Dáil debates

Wednesday, 1 March 2023

Saincheisteanna Tráthúla - Topical Issue Debate

Hospital Overcrowding

9:12 am

Photo of Peter BurkePeter Burke (Longford-Westmeath, Fine Gael) | Oireachtas source

I am taking this Topical Issue matter on behalf of the Minister for Health, Deputy Stephen Donnelly, who has been concerned for some time about the congestion experienced in the emergency department at UHL, which has led to long patient experience times and patients waiting on trolleys for admission. According to the HSE’s TrolleyGAR, there were 470 patients counted on trolleys at 8 a.m. in February 2023. This represents a 25% reduction on February 2019 when it was 629 patients and a 6% reduction on February 2022 when it was 500 patients. There were just under 80,000 attendances at the emergency department in Limerick in 2022. This is up 12% compared with 2019 and is 13% higher than the average for the period 2017 to 2021. This makes UHL the second busiest emergency department nationwide.

There has been, and continues to be, substantial investment in capacity in UHL. This includes a 42% growth in workforce since the end of 2019, the opening of an additional 98 acute inpatient beds and a 19% increase in budget in 2022 compared with 2019.

The Minister met with the hospital group management and elected Oireachtas Members from the mid-west on 11 January this year to discuss the emergency department situation in the hospital and future developments. The hospital crisis management team was convened in January to de-escalate UHL and took various actions. Extra staff, including nurses and doctors, were asked to present for duty, with additional consultant and support staff working over the weekends to effect discharges. A medical assessment unit, MAU, at Nenagh hospital has been operating seven days a week as a temporary measure since 7 January and will continue over the coming weeks. Additional surge beds opened in Ennis, Nenagh and St. John’s hospitals. Outpatient appointments for UHL were cancelled during the first week of response. Sanction was given for the use of bed capacity in private hospitals in the region and outside the region. These actions brought about a significant reduction in trolley numbers.

The medical assessment pathway for 112 and 999 patients has commenced at both Ennis and Nenagh hospitals. The new pathway allows stable medical patients meeting agreed clinical criteria to be treated in model 2 hospitals. A key element is a telephone referral from a treating paramedic to the receiving MAU doctor, which ensures that the right patient is brought to the MAU. This pathway facilitates patients receiving medical treatment in a hospital closer to their home, assists in reducing patient presentations to emergency departments and helps to release ambulances more quickly to respond to other emergency calls. Those 112 and 999 patients who do not meet these clinical criteria will continue to be transported to the emergency department for assessment and treatment. The medical assessment units in Ennis and Nenagh hospitals treat patients referred by GPs, Shannondoc and now National Ambulance Service paramedics. It is envisaged that similar measures will be introduced at St. John’s Hospital in the near future.

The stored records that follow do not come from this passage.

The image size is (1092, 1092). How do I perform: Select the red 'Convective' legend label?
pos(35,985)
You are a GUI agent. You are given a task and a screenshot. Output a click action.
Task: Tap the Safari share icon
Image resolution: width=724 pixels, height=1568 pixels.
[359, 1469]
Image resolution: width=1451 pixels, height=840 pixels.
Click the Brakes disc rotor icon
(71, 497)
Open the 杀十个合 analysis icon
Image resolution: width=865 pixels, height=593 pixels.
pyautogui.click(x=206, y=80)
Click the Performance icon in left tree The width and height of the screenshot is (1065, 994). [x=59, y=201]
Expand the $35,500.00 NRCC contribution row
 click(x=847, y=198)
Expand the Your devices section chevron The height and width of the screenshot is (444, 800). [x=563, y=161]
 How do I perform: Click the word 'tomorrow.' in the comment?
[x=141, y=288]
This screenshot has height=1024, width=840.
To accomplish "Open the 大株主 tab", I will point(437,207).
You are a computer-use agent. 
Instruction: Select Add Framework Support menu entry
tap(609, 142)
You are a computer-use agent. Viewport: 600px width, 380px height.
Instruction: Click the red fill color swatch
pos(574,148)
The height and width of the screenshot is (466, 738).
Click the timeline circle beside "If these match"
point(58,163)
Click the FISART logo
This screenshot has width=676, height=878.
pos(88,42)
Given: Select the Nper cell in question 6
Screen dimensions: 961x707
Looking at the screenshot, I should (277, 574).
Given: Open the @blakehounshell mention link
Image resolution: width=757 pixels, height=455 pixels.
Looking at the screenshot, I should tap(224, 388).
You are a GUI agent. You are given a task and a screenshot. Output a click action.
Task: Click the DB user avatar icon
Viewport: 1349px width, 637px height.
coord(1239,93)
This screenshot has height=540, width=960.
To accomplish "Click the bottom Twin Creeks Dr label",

In addition to the national winter plan, there are bespoke site-level plans, including for Limerick. The local plans focus on local needs and build on integration between the community and acute hospital services. UHL’s plan includes measures such as the recruitment of extra staff, including but not limited to two whole-time equivalent emergency medicine consultants, additional emergency department registrars and discharge co-ordinators to target patient flow; improving access to diagnosis for both urgent and emergency attendances in the emergency department and for GPs; the enhancement of GP out-of-hours supports; the recruitment of administrative staff; and the creation of a performance management office to drive the ongoing service improvements in the University of Limerick Hospitals Group.

The Minister, Deputy Stephen Donnelly, has asked the HSE to prepare longer-term unscheduled care performance improvement plans for all our emergency departments, including that at UHL. The Department of Health is working with the HSE to ensure winter plan initiatives continue to be implemented.